AÇÃO NECESSÁRIA A
Cite fielmente uma parte do texto sobre Madonna, começando nas palavras "Em nenhum momento" e terminando depois de "gosta dessa troca.".

Madonna chegou acompanhada do namorado (não assumido oficialmente, mas de quem sempre posta fotos no Instagram), o dançarino Ahlamalik Williams, 27 anos. O Daily Mirror deu que ele lambeu o rosto dela no tapete vermelho, coisa que realmente eu não vi.

Em nenhum momento antes do evento foi dito que algum tema estava vetado. O mais engraçado é que, quatro repórteres antes, Madonna dizia que as pessoas sempre perguntam a opinião dela a respeito de tudo o que acontece no mundo, do Donald Trump, de desastres naturais, novos artistas e que ela gosta dessa troca.

Em entrevistas com celebridades internacionais é comum ter uma lista de assuntos vetados, assim como também é comum ter de enviar as perguntas com antecedência para serem aprovadas. Invariavelmente algumas são cortadas. O que não tinha acontecido desta vez. As únicas condições para comparecer ao evento foram apresentar um teste de PCR negativo e mostrar a carteira de vacinação. Isso foi dito e repetido diversas vezes por vários assessores.

Eu realmente achei que ela daria sua opinião sincera. Me arrependi? Não. Função de repórter é perguntar. E o fato dela ficar calada e da equipe reagir tão mal não deixa de ser uma resposta. Sabe aquele meme "não ter uma resposta já é uma resposta"? Ela poderia ter sido mais elegante e ter saído à la Glória Pires na transmissão do Oscar de 2017 com um "Não sou capaz de opinar!".

Em entrevistas para divulgação do álbum "Madame X", em 2019, Madonna declarou para a Vanity Fair italiana: "Não existem vozes suficientes. Sério, não acho que haja gente suficiente. Não apenas cantores e artistas, mas indivíduos de alto perfil, seres humanos que se posicionam e usam seu poder, sua potência e suas plataformas para fazer mudanças, para inspirar mudanças. Acho que a maioria está preocupada em ser popular e não perturbar o clima. Não conheço muitas pessoas na minha área que sejam francas falando de política, talvez um punhado de gente".

Não, ela não é obrigada a falar do Bolsonaro, aliás nem saber que ele existe. Mas ela tem muitos fãs brasileiros. Gravou com Anitta e canta até em português. Ou seja, ela sabe a força e o peso que público do Brasil tem em sua carreira. Ela é Madonna, uma artista que sempre se posicionou, que alega lutar contra injustiças.

AÇÃO NECESSÁRIA B
Imprima sem nenhuma alteração as linhas da listagem abaixo, a partir da linha que contém "Describe the element" até a linha que contém "at that location.", incluindo as duas.

DADOS DA TAREFA
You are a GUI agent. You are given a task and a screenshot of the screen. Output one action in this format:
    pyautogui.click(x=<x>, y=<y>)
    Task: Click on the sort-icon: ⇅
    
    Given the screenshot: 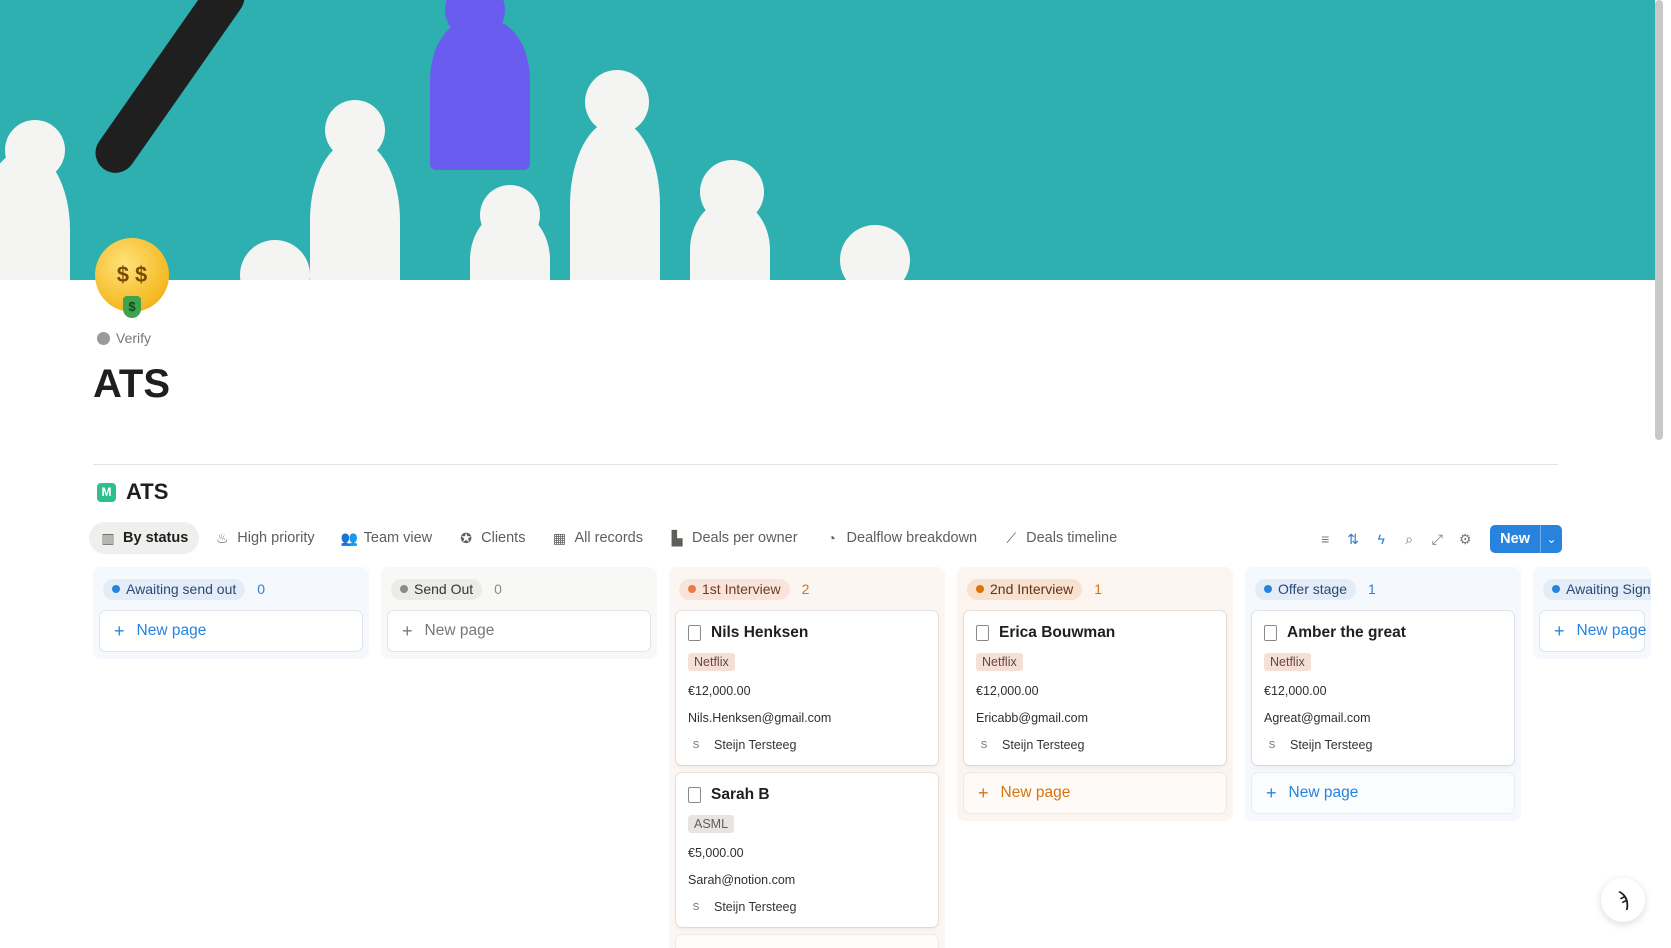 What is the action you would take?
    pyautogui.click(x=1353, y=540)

---

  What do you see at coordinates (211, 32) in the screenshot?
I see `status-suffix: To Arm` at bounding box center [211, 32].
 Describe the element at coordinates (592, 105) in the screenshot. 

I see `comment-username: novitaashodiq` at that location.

==

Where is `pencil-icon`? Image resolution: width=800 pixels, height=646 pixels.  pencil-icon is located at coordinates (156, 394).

RESULTADO A
Em nenhum momento antes do evento foi dito que algum tema estava vetado. O mais engraçado é que, quatro repórteres antes, Madonna dizia que as pessoas sempre perguntam a opinião dela a respeito de tudo o que acontece no mundo, do Donald Trump, de desastres naturais, novos artistas e que ela gosta dessa troca.

RESULTADO B
 Describe the element at coordinates (592, 105) in the screenshot. 

I see `comment-username: novitaashodiq` at that location.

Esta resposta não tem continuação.